Figure 1. (A) Time course curves of DNJ content, biomass of UN-8, residual glucose during fermentation process. (B) The effect of adding different carbon source compounds at 24 h on the production of DNJ and biomass of UN-8.
Metabolic Intermediates Identified Using HILIC-MS/MS
It was difficult to isolate all intermediate compounds that were related to the synthesis of DNJ through traditional separation methods from cell extracts, and further identify their structures and molecular weight through NMR coupled with mass spectra (MS) techniques. The HILIC-MS/MS technique is effective for the analysis and identification of polar metabolic intermediate compounds because of its accuracy and it does not require a large sample volume (Onose et al., 2013). Using this technique, metabolic intermediate compounds related to the synthesis of DNJ such as nojirimycin (NJ) dehydrate (m/z 162) (Figure 2A), DNJ (m/z 164) (Figure 2B), NJ (m/z 180) (Figure 2C), and ADM (m/z 182) (Figure 2D), were successfully isolated, detected, and further identified based on the MS and MS/MS data given for chemically synthesized ADM or commercially available DNJ or literature containing NJ compound information (Onose et al., 2013), revealing their first existence in S. lavendulae. The secondary MS of these four compounds demonstrated a similar product ion fragment, which indicated similar structures among them. For example, NJ dehydrate (m/z 162) and NJ (m/z 180) had m/z 144 [M+H-18]+ or [M+H-36]+, m/z 126 [M+H-36]+ or [M+H-54]+, m/z 98 [M+H-64]+ or [M+H-82]+, m/z 96 [M+H-66]+ or [M+H-84]+ product ion fragments, respectively. DNJ (m/z 164) and ADM (m/z 182) had m/z 146 [M+H-18]+ or [M+H-36]+, m/z 128 [M+H-36]+ or [M+H-54]+, m/z 110 [M+H-54]+ or [M+H-72]+, m/z 69 [M+H-95]+ or [M+H-113]+ product ion fragments, respectively.

=-=-=

### Problem description
In the excerpt on DNJ metabolic intermediates, at what m/z value was ADM detected? You can ignore the lines that come after this text.

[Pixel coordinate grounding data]
=-=-=

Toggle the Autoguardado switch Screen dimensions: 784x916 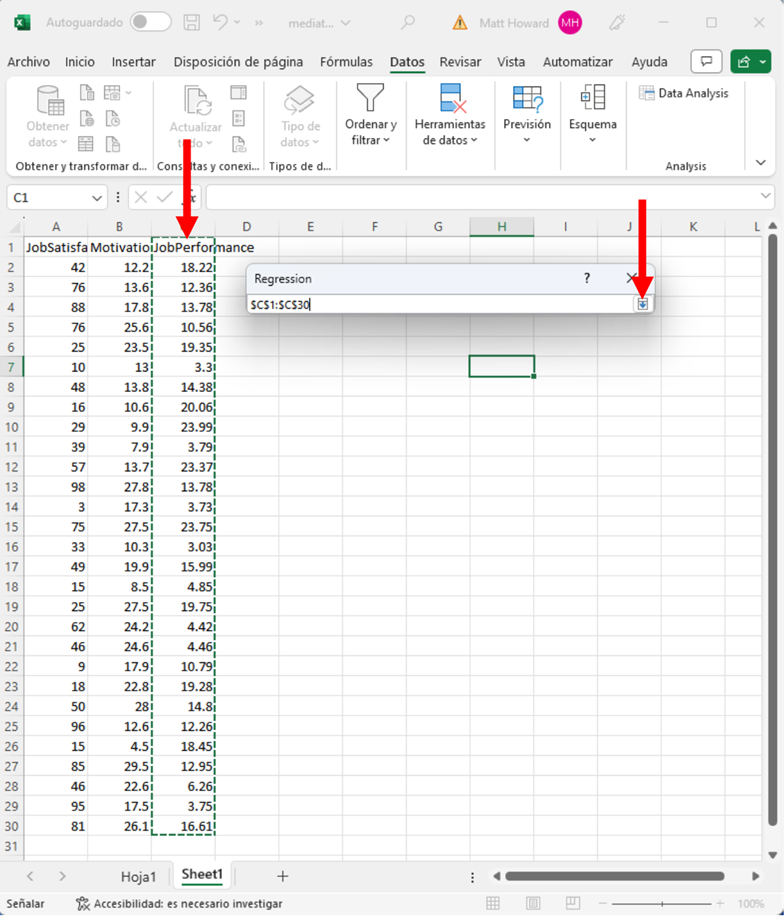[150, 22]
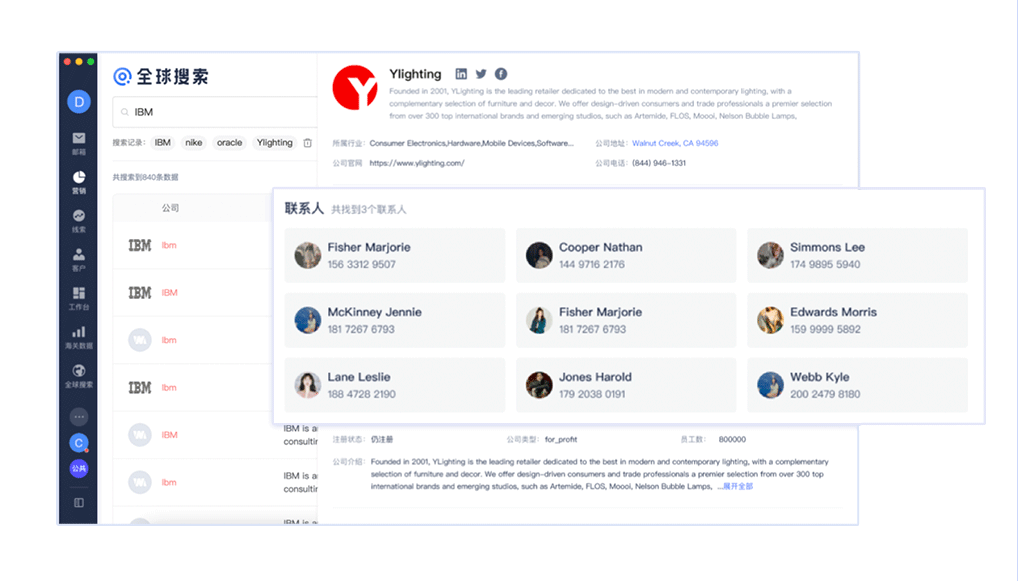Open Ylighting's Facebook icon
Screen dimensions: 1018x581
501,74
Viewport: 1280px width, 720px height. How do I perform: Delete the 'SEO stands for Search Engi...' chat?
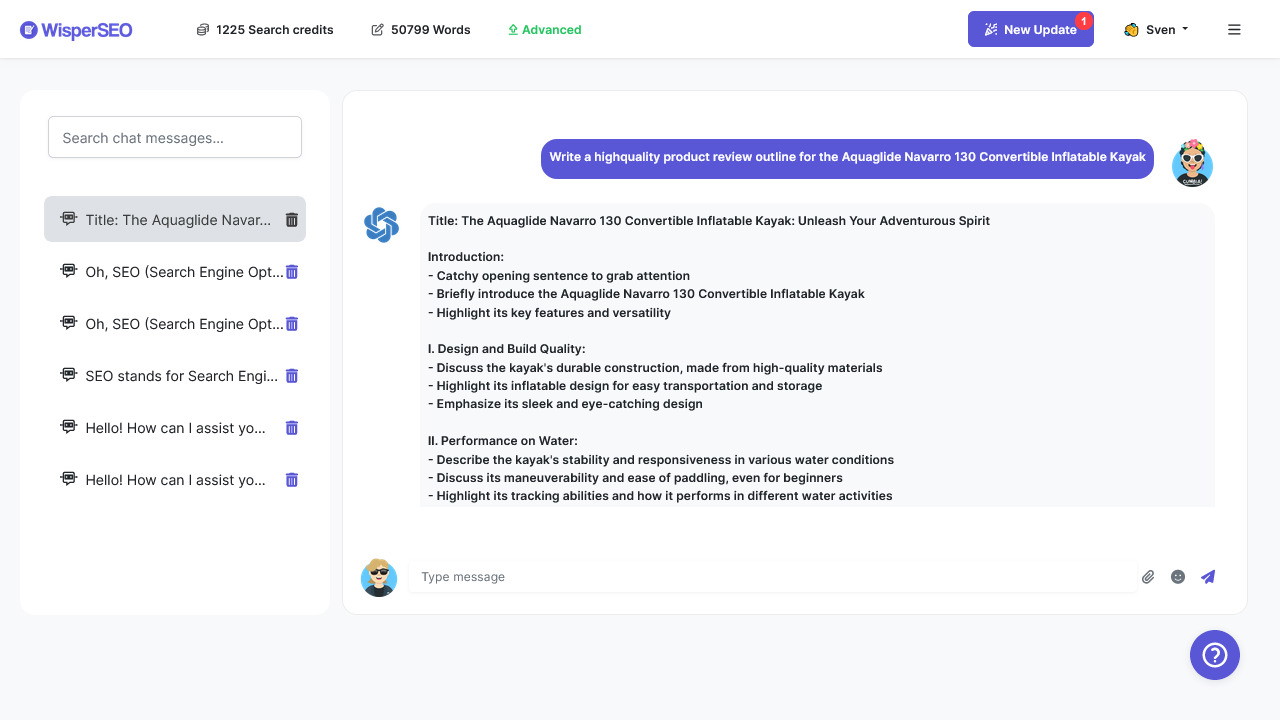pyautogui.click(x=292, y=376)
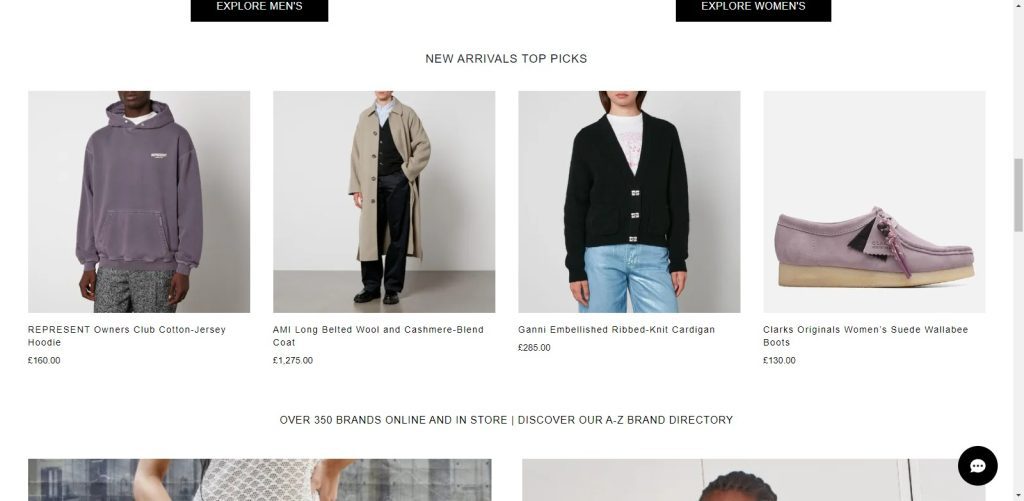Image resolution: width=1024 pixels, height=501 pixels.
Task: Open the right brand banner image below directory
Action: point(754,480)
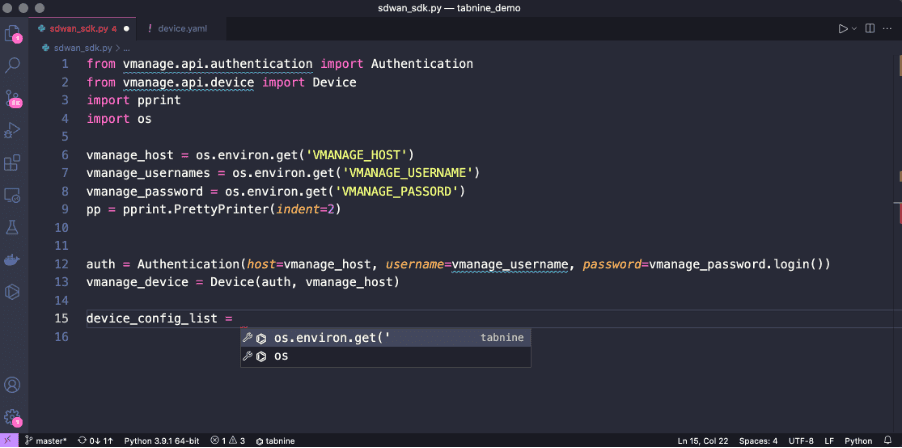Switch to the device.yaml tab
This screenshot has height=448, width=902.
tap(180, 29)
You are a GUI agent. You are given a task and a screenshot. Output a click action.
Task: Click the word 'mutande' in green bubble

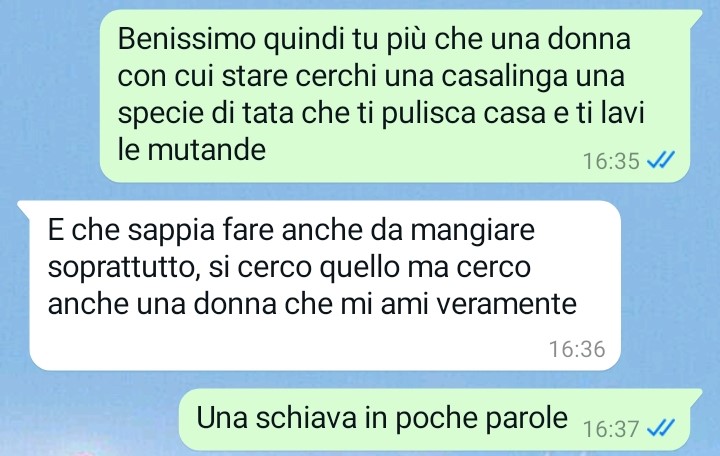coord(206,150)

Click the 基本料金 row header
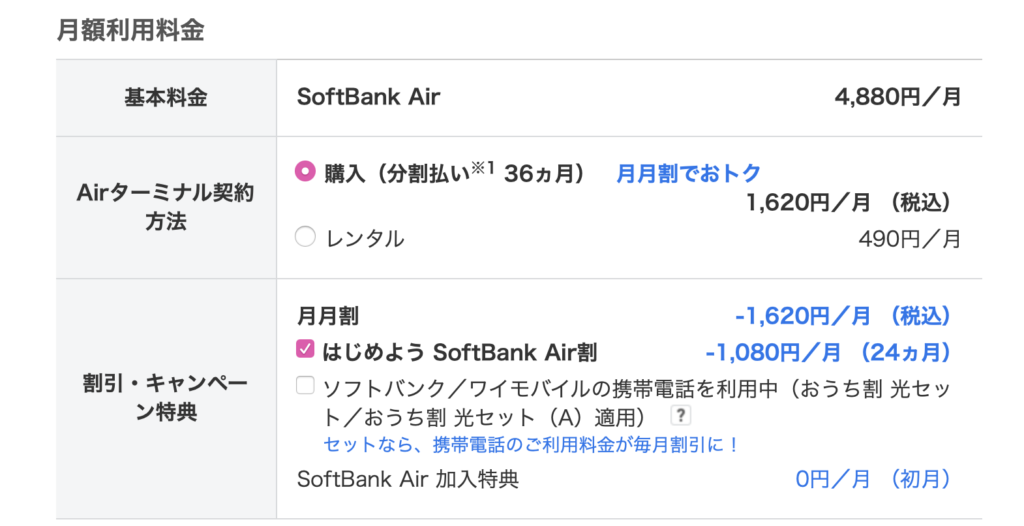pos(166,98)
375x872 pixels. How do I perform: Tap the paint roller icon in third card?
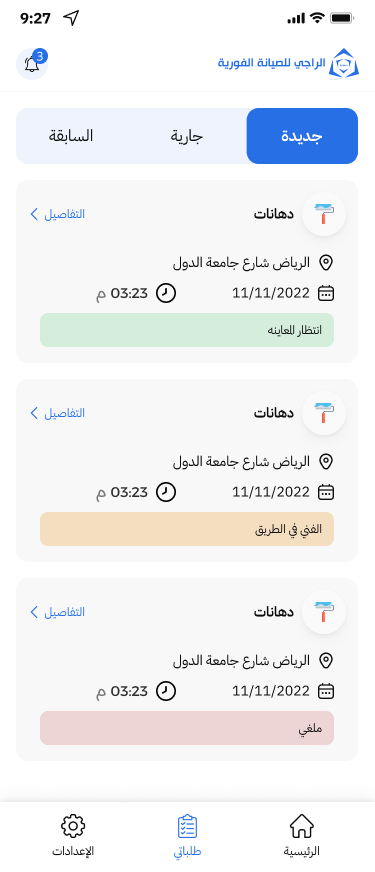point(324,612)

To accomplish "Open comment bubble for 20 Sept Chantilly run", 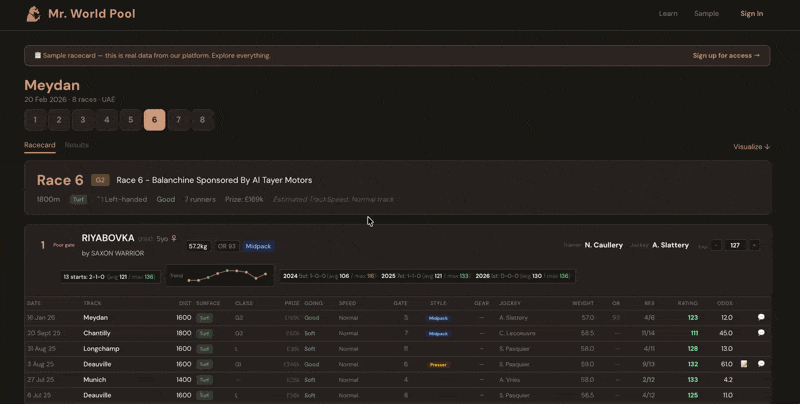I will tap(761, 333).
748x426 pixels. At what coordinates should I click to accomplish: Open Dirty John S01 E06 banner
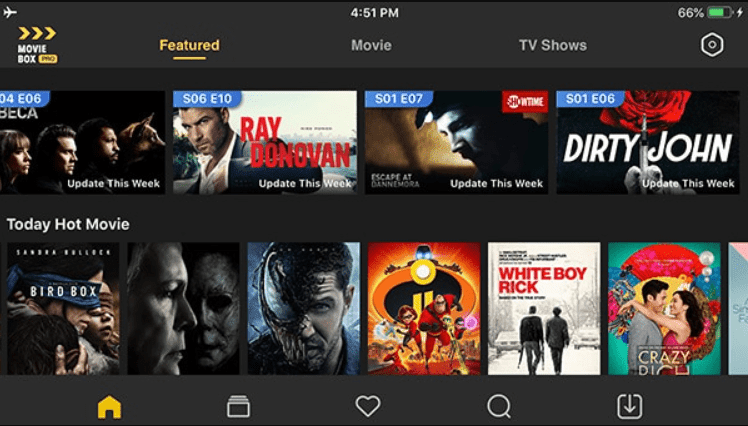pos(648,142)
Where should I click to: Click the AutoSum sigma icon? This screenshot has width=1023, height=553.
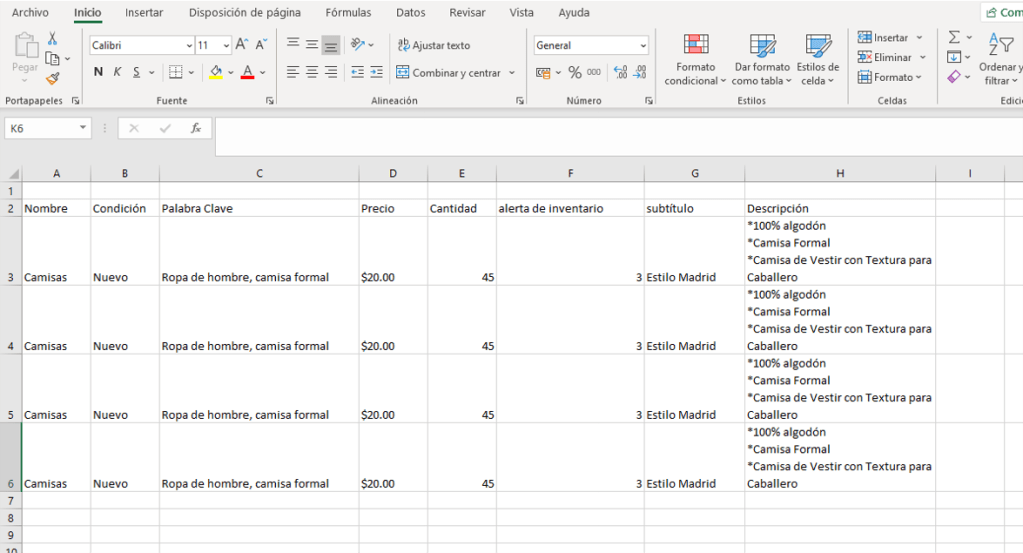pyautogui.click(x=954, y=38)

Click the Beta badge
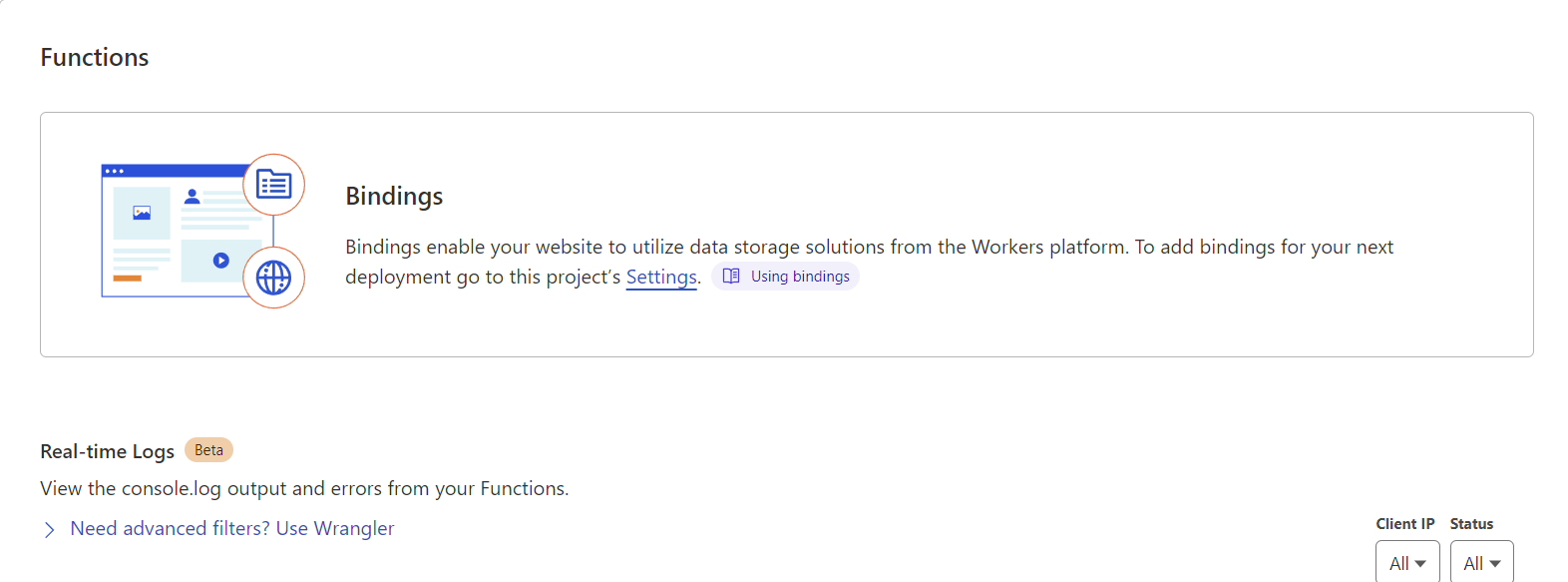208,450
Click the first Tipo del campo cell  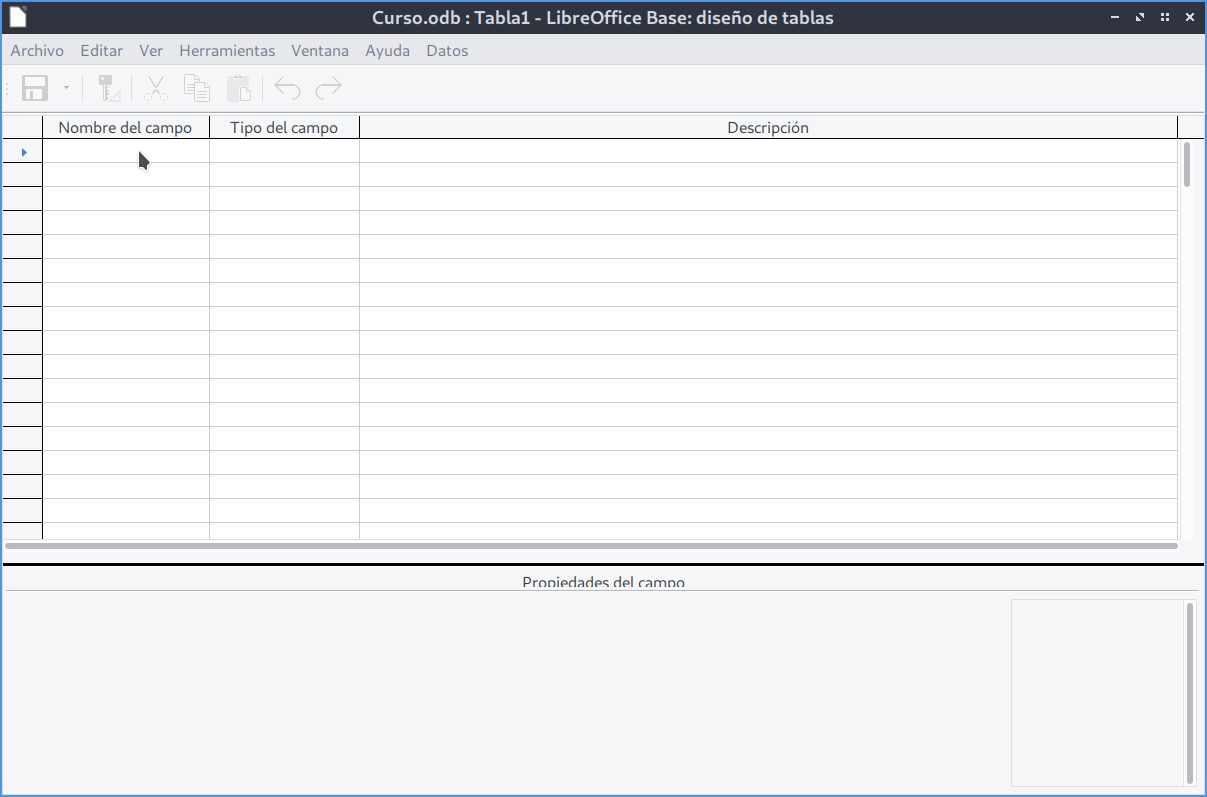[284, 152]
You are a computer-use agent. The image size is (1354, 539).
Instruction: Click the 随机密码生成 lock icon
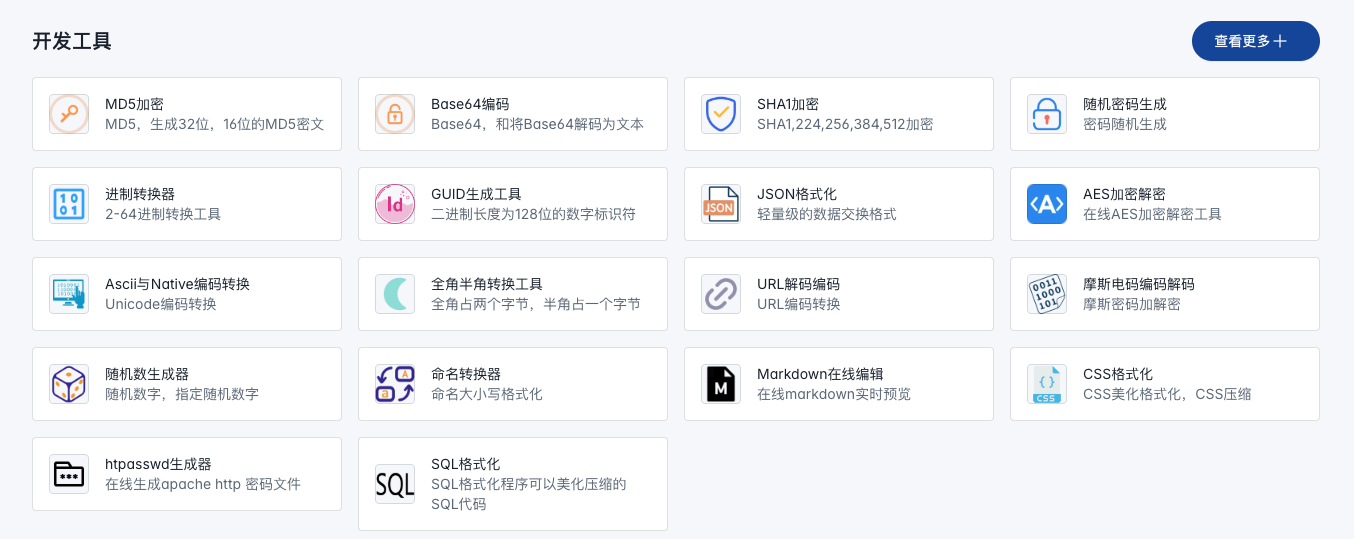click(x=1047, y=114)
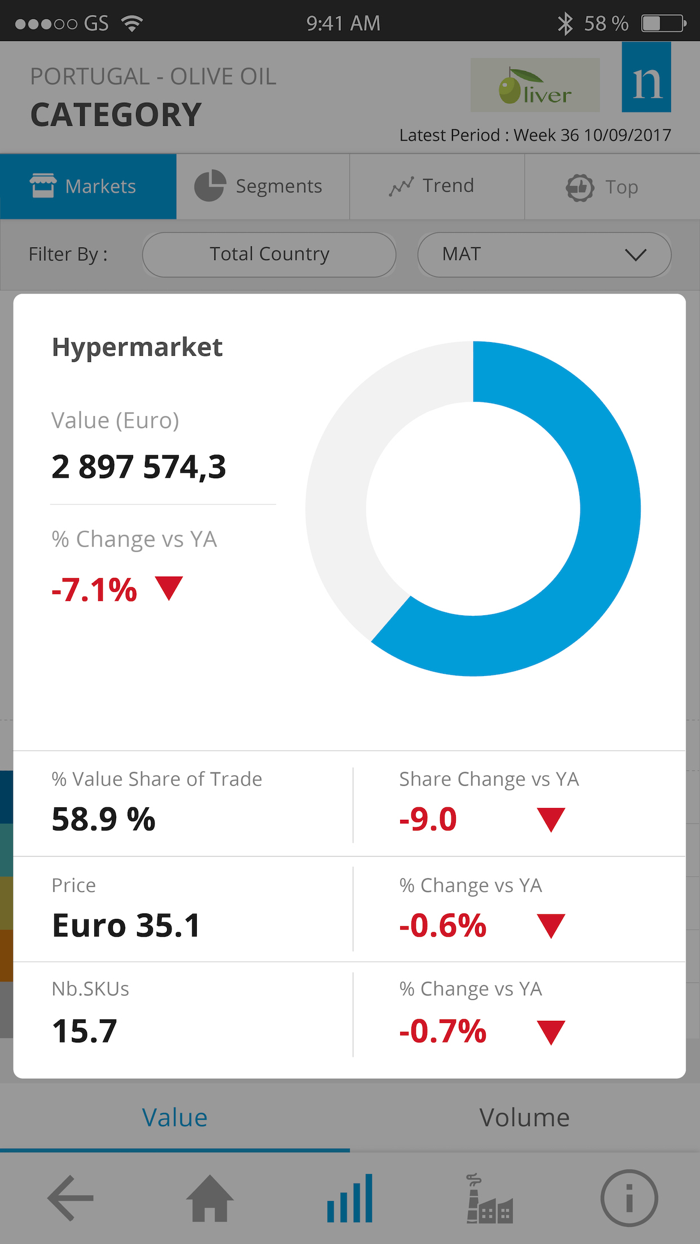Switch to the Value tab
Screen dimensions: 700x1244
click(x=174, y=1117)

=-=-=

### Task result
m/z 182